MATERIAL PROVIDED —
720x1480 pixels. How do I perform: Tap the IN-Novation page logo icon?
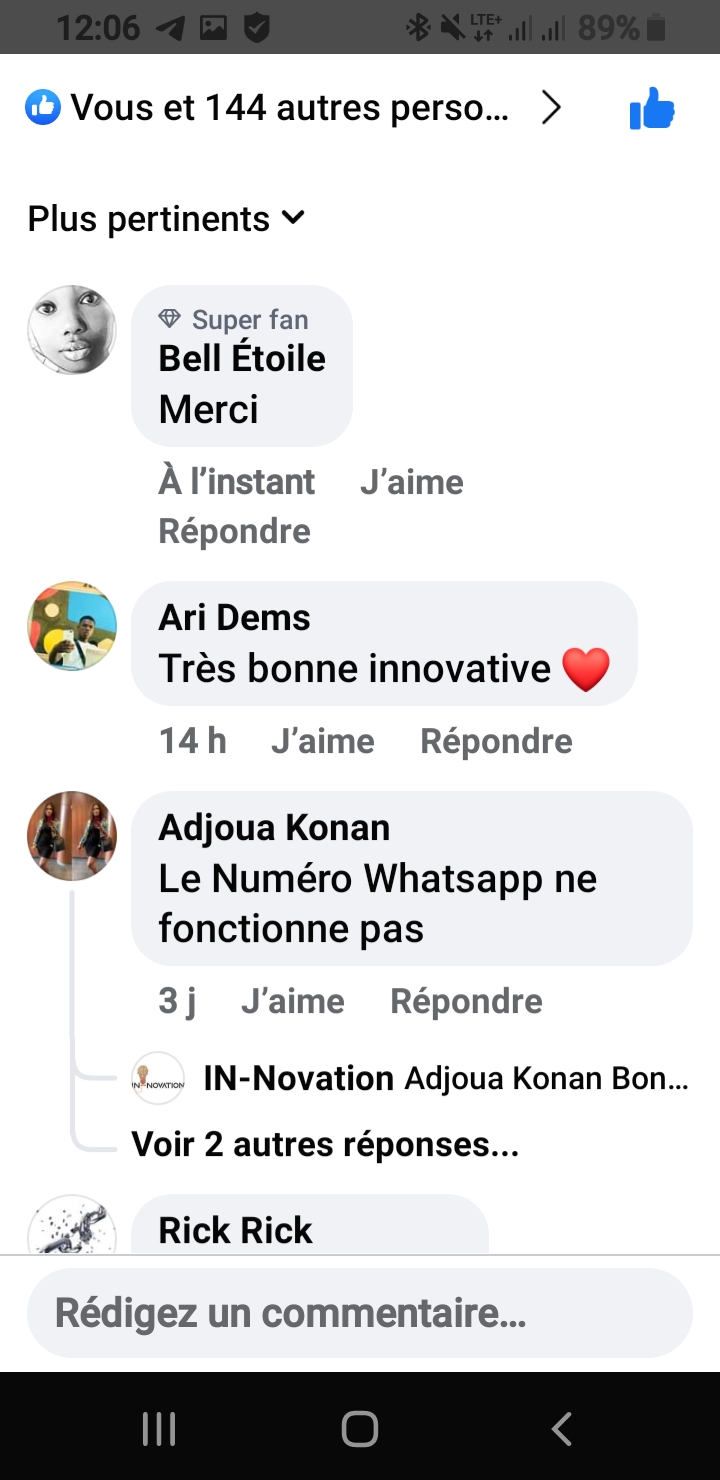click(158, 1078)
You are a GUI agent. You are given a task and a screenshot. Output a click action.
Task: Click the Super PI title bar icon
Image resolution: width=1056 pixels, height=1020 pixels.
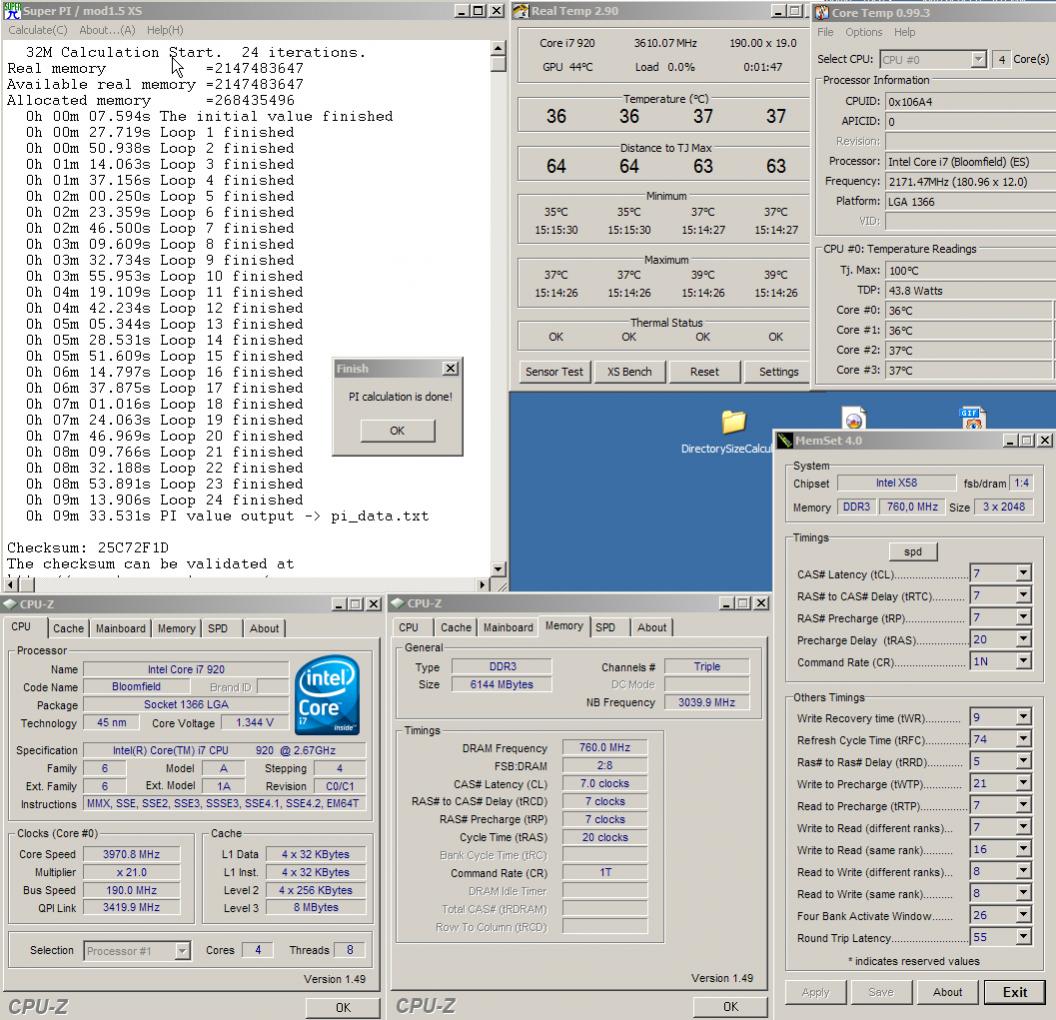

ABOUT THIS TASK —
Nothing but the pictures should be left out when the listing is repeated exactly.

RESULT OF THE EXERCISE —
720x1480 pixels. How do I perform: Tap the IN-Novation page logo icon?
click(158, 1078)
You are a GUI agent. You are given a task and a screenshot. Output a click action.
Task: Click the Super PI title bar icon
Image resolution: width=1056 pixels, height=1020 pixels.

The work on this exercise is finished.